Exercise material =
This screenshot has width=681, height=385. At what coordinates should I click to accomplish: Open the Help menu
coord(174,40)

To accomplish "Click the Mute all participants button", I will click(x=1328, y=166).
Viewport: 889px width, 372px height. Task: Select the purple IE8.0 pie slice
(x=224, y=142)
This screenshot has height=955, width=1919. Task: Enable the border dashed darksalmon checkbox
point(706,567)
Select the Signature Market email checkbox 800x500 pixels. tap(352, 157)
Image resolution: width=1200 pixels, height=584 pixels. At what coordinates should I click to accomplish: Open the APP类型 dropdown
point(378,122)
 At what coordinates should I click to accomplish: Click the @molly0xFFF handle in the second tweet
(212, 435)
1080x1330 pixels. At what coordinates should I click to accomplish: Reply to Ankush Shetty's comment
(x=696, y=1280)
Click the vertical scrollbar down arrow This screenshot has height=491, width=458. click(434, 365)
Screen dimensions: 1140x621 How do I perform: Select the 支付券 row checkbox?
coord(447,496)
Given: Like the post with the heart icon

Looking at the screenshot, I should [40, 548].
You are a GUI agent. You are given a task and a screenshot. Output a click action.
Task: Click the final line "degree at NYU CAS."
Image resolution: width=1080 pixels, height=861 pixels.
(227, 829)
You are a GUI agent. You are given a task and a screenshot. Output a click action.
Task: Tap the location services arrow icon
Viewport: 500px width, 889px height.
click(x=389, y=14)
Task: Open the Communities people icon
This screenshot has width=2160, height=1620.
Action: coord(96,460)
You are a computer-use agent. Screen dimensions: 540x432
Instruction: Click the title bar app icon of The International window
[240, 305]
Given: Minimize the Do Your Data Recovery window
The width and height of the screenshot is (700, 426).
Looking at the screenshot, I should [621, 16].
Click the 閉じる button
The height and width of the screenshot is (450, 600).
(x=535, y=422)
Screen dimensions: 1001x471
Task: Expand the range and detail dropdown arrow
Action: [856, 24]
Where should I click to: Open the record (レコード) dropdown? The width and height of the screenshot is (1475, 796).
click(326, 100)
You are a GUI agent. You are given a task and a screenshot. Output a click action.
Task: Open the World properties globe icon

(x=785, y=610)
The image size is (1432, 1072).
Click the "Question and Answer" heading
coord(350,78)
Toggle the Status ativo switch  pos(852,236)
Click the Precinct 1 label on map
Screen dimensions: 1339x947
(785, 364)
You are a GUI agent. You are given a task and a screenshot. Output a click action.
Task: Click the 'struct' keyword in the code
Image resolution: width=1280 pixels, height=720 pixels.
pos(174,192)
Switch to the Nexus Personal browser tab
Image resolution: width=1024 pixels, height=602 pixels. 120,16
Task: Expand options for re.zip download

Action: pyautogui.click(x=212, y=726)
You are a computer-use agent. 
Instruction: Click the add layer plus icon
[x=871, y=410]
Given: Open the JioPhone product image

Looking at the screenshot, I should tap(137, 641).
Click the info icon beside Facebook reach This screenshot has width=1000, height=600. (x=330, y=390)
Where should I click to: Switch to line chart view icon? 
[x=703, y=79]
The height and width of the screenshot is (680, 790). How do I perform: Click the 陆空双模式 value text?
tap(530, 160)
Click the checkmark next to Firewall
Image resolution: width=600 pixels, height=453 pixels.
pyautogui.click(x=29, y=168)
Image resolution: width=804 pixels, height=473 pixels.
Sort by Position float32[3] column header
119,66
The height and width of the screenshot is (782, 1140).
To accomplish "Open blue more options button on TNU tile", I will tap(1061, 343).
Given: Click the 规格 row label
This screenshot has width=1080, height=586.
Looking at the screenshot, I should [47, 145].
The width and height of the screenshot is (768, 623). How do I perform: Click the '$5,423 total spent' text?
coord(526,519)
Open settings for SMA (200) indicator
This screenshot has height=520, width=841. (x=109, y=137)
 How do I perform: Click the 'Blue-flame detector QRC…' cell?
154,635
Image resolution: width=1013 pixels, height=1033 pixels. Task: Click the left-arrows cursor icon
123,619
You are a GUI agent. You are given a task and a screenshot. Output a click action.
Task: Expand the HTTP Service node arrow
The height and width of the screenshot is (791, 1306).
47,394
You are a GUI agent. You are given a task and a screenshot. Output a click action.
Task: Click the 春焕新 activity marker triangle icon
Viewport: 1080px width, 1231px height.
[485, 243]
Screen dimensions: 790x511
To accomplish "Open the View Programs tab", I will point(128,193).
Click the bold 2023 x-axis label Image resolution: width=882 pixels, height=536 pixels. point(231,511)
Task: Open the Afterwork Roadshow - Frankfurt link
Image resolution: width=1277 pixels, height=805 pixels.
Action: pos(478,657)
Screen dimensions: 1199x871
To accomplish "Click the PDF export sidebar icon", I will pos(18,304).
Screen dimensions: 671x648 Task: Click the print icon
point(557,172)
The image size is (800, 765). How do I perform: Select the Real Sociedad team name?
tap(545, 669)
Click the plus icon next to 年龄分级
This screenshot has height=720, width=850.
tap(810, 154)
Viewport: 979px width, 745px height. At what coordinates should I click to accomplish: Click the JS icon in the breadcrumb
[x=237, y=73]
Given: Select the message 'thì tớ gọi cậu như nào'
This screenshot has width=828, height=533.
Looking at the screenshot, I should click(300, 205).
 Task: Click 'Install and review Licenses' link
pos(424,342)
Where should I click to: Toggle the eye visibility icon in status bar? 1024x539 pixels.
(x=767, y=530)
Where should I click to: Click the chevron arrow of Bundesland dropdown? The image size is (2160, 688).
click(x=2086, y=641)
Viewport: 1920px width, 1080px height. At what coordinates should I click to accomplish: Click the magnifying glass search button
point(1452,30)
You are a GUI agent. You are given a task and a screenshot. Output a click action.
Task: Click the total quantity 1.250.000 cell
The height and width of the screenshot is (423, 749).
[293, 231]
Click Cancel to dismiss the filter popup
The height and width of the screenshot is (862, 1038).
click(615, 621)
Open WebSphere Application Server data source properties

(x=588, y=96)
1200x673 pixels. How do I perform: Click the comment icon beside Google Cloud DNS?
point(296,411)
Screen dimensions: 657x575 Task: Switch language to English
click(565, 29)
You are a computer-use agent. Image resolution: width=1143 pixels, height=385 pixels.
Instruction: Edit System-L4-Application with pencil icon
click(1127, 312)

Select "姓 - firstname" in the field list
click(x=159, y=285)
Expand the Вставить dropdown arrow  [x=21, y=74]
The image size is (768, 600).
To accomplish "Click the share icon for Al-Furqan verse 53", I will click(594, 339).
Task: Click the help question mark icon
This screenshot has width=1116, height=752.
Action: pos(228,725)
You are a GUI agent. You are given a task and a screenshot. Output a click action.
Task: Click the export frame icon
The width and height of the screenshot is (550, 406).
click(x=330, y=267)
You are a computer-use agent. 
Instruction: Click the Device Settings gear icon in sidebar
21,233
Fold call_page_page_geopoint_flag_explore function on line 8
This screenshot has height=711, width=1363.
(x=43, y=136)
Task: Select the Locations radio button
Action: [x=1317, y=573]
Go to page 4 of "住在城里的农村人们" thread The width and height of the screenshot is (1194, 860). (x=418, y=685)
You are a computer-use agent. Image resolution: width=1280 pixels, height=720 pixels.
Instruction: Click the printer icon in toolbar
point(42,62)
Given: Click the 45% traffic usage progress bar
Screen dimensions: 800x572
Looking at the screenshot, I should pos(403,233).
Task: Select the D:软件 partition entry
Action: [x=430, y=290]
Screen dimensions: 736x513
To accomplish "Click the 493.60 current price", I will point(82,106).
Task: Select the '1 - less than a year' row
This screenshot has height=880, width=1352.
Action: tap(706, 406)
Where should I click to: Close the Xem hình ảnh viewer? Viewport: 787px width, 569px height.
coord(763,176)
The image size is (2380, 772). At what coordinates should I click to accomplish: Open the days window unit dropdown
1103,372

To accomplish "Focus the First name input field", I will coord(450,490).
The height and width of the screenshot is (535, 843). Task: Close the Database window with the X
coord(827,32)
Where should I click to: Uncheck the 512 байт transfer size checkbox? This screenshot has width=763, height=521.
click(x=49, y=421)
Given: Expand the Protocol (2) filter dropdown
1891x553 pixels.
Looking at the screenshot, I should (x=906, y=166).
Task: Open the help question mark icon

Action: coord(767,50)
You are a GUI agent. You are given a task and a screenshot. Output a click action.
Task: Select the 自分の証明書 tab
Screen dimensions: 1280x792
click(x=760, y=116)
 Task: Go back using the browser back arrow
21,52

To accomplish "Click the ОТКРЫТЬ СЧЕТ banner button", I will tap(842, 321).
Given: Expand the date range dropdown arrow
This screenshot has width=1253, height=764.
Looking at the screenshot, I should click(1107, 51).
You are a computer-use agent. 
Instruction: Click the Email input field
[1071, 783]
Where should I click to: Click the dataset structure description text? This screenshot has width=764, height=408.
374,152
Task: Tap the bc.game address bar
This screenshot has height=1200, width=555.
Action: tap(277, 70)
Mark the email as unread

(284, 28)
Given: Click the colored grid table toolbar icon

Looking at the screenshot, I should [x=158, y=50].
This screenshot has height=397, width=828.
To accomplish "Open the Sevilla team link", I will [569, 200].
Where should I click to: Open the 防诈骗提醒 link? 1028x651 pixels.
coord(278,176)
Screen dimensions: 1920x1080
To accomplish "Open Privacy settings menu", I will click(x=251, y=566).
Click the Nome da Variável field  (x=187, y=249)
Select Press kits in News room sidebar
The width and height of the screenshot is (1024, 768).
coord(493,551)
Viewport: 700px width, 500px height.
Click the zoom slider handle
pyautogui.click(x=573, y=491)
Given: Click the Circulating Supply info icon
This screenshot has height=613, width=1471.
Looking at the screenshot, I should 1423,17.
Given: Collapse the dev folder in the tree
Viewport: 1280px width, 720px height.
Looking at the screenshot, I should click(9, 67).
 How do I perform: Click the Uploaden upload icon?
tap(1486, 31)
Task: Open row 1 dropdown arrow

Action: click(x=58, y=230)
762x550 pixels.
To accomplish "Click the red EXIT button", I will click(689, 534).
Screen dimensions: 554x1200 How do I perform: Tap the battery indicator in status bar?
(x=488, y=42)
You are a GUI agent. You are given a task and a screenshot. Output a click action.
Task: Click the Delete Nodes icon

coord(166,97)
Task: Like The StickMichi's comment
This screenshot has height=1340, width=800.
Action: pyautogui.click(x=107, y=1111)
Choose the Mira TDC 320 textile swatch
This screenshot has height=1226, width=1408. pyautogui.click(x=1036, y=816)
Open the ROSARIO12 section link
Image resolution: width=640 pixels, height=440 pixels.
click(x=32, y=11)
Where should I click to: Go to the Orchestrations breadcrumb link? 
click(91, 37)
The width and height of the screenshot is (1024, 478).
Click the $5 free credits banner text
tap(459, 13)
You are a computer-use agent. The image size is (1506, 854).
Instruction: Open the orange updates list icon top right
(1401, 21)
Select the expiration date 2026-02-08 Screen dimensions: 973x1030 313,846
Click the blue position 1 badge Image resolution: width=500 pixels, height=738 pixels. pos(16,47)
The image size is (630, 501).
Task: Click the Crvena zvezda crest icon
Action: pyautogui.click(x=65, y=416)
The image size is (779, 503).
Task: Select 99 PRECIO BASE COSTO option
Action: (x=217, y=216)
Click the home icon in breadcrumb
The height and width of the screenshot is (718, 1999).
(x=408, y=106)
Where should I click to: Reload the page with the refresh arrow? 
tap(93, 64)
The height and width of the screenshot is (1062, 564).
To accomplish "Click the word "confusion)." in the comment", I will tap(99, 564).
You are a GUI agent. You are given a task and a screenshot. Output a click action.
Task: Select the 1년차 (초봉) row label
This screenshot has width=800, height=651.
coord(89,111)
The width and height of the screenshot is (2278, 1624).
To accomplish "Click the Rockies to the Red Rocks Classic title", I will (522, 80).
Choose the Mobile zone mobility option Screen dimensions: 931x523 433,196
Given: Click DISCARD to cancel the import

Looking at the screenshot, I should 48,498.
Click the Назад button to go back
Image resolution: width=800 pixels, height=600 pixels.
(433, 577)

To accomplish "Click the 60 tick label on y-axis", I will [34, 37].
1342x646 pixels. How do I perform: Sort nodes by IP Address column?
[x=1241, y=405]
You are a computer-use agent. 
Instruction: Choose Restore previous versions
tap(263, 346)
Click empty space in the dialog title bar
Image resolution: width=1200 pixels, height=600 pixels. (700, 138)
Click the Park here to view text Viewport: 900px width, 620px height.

Task statement = Your task is to quote, without any alteration, the lines running from the top of the records to the line that holds "Given: Minimize the", both included.

The completed task =
This screenshot has width=681, height=385. At what coordinates should I click to accomplish: Open the Help menu
coord(174,40)

To accomplish "Click the Mute all participants button", I will click(x=1328, y=166).
Viewport: 889px width, 372px height. Task: Select the purple IE8.0 pie slice
(x=224, y=142)
This screenshot has height=955, width=1919. Task: Enable the border dashed darksalmon checkbox
point(706,567)
Select the Signature Market email checkbox 800x500 pixels. tap(352, 157)
Image resolution: width=1200 pixels, height=584 pixels. At what coordinates should I click to accomplish: Open the APP类型 dropdown
point(378,122)
 At what coordinates should I click to accomplish: Click the @molly0xFFF handle in the second tweet
(212, 435)
1080x1330 pixels. At what coordinates should I click to accomplish: Reply to Ankush Shetty's comment
(x=696, y=1280)
Click the vertical scrollbar down arrow This screenshot has height=491, width=458. click(434, 365)
Screen dimensions: 1140x621 How do I perform: Select the 支付券 row checkbox?
coord(447,496)
Given: Like the post with the heart icon

Looking at the screenshot, I should [40, 548].
You are a GUI agent. You are given a task and a screenshot. Output a click action.
Task: Click the final line "degree at NYU CAS."
Image resolution: width=1080 pixels, height=861 pixels.
(227, 829)
You are a GUI agent. You are given a task and a screenshot. Output a click action.
Task: Tap the location services arrow icon
Viewport: 500px width, 889px height.
click(x=389, y=14)
Task: Open the Communities people icon
This screenshot has width=2160, height=1620.
Action: coord(96,460)
You are a computer-use agent. Screen dimensions: 540x432
Instruction: Click the title bar app icon of The International window
[240, 305]
Given: Minimize the Do Your Data Recovery window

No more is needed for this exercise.